Cosmos 3: Physical AI Foundation Model Explained

What Cosmos 3 Is and Why Physical AI Needs It

NVIDIA Cosmos 3 is an open physical AI foundation model that unifies scene understanding, world prediction, and action generation so robots and autonomous systems can perceive, reason, and act in changing real-world environments from a single architecture. Physical AI systems have always faced a chicken-and-egg problem: they need a reliable world model before they can safely move through traffic, grasp objects, or monitor warehouses. Previous pipelines often stitched together separate perception, simulation, and policy models, creating brittle integrations and long training cycles. Cosmos 3 targets this gap by providing shared world modeling AI that ties perception and control into one model family. NVIDIA describes Cosmos 3 as powering “perception, prediction and action,” repositioning robot training models as infrastructure similar to language models in software. For teams building robots, autonomous vehicle AI, and smart spaces, the model is meant to be a starting point rather than a bespoke system built from scratch.
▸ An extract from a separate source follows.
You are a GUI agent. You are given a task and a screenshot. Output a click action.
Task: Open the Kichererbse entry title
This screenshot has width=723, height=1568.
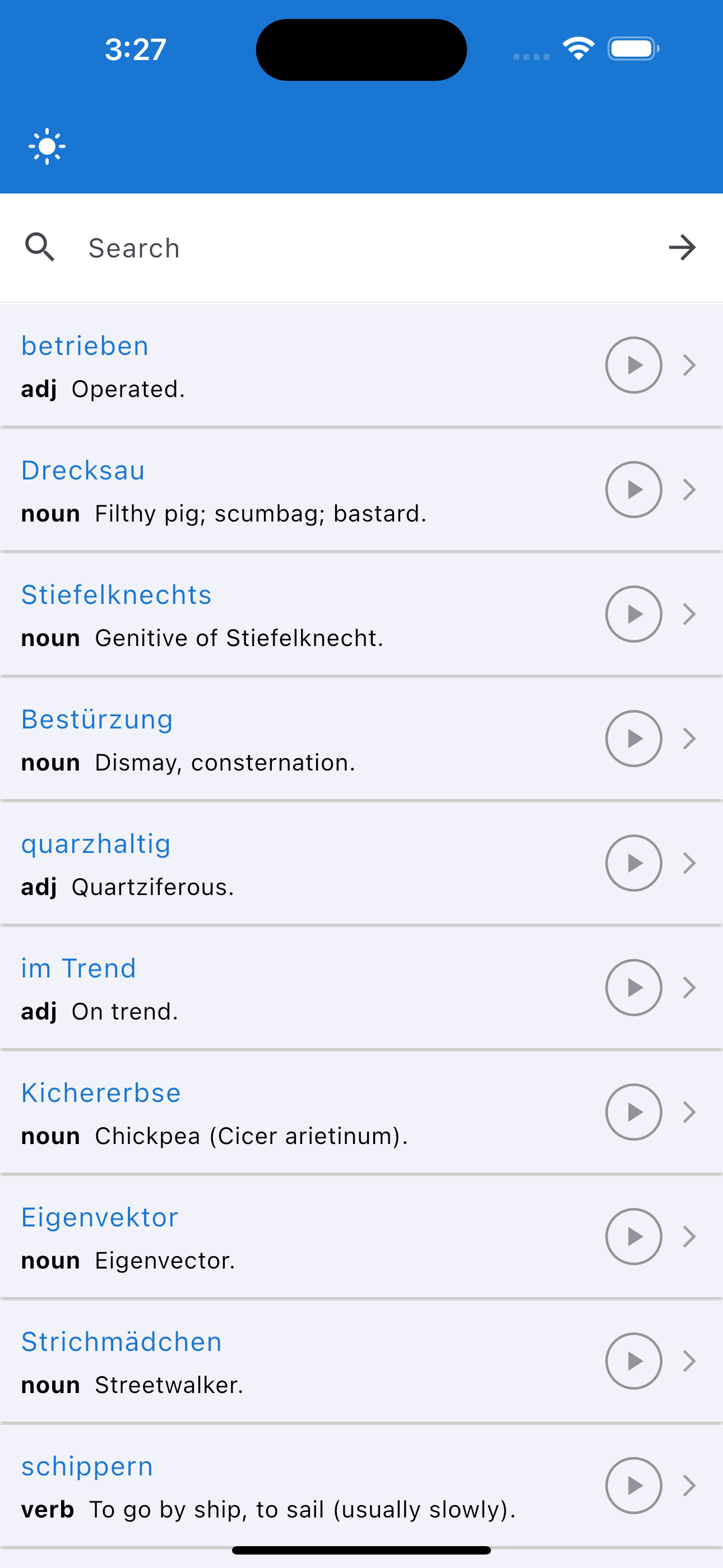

NVIDIA Cosmos 3 Gives Physical AI a Shared World Model

Mixture-of-Transformers: Reasoner and Generator in One System

Cosmos 3 is built on a mixture of transformers architecture organized into two tightly coupled towers: a reasoner and a generator. The reasoner tower is a vision-language model that ingests images, video, and text, using an autoregressive transformer to parse motion, object interactions, and physical context. It acts as the system’s “brain,” forming a latent world state before any content is produced. The generator tower then takes this state and produces future observations and action sequences through a diffusion-based process that stays consistent with physics. Because the generator always calls the reasoner, every generated frame or action sequence is grounded in an interpreted scene. This lets one model support tasks such as edge-case video generation for driving, predictive world modeling, and policy generation for robot learning without orchestrating multiple separate networks and inference pipelines.

From Scene Reasoning to Robot and Vehicle Actions

Cosmos 3 is designed to move from perception to decision to control inside one world modeling AI stack. It accepts text, images, and video as inputs and can output text, videos, and action sequences, aligning with how physical AI systems sense and act. For autonomous vehicle AI, it can generate physics-aware driving scenarios, including rare edge cases, informed by the reasoner tower’s understanding of traffic dynamics. In robotics, it can serve as a world action model or policy model, turning camera feeds and task descriptions into plausible video rollouts and candidate robot actions. According to NVIDIA, Cosmos 3 is an omnimodel that can “natively understand and generate text, images, video, ambient sound and actions,” which helps compress traditional training and evaluation cycles. Instead of fabricating synthetic scenes with one tool and learning control policies with another, teams can iterate within a single, scene-aware model.

Open Foundation Model and OpenMDW Packaging for Developers

Rather than a closed, monolithic stack, Cosmos 3 is released as an open physical AI foundation model with checkpoints, code, and datasets available for adaptation. Cosmos 3 Nano, at 16B parameters, is tuned for workstation-class GPUs and real-time robotics inference, while Cosmos 3 Super, at 64B parameters, targets datacenter workloads and high-end synthetic data generation. Both sit within a broader open distribution story. NVIDIA is releasing training scripts, deployment tools, and physical AI world-model datasets on platforms such as Hugging Face and GitHub so teams can post-train or specialize the model for their own robots and environments. At the packaging level, Cosmos 3 supports OpenMDW-1.1, giving developers a single, model-centric license that keeps weights, code, documentation, and data under one legal structure instead of scattered across multiple licenses.

Ecosystem Impact: A Common World Model for Physical AI

The Cosmos 3 launch is framed as part of a wider push toward shared world models for physical AI. NVIDIA introduced the NVIDIA Cosmos Coalition, bringing together AI labs and robotics-focused companies including Agile Robots, Black Forest Labs, Generalist, LTX, Runway, and Skild AI to advance open world modeling. This cooperation aims to standardize how robot training models are built, evaluated, and integrated into production systems. Cosmos 3’s open datasets span robotic manipulation, physics simulations, spatial reasoning, human motion, driving, and warehouse setups, giving developers concrete starting points for their own domains. With Cosmos NIM microservices, teams can deploy the model efficiently on NVIDIA GPUs without rewriting infrastructure. The result is a more accessible pathway for physical AI developers who want a shared, extensible world model that supports scene reasoning, autonomous behavior, and long-term policy learning across many embodiments.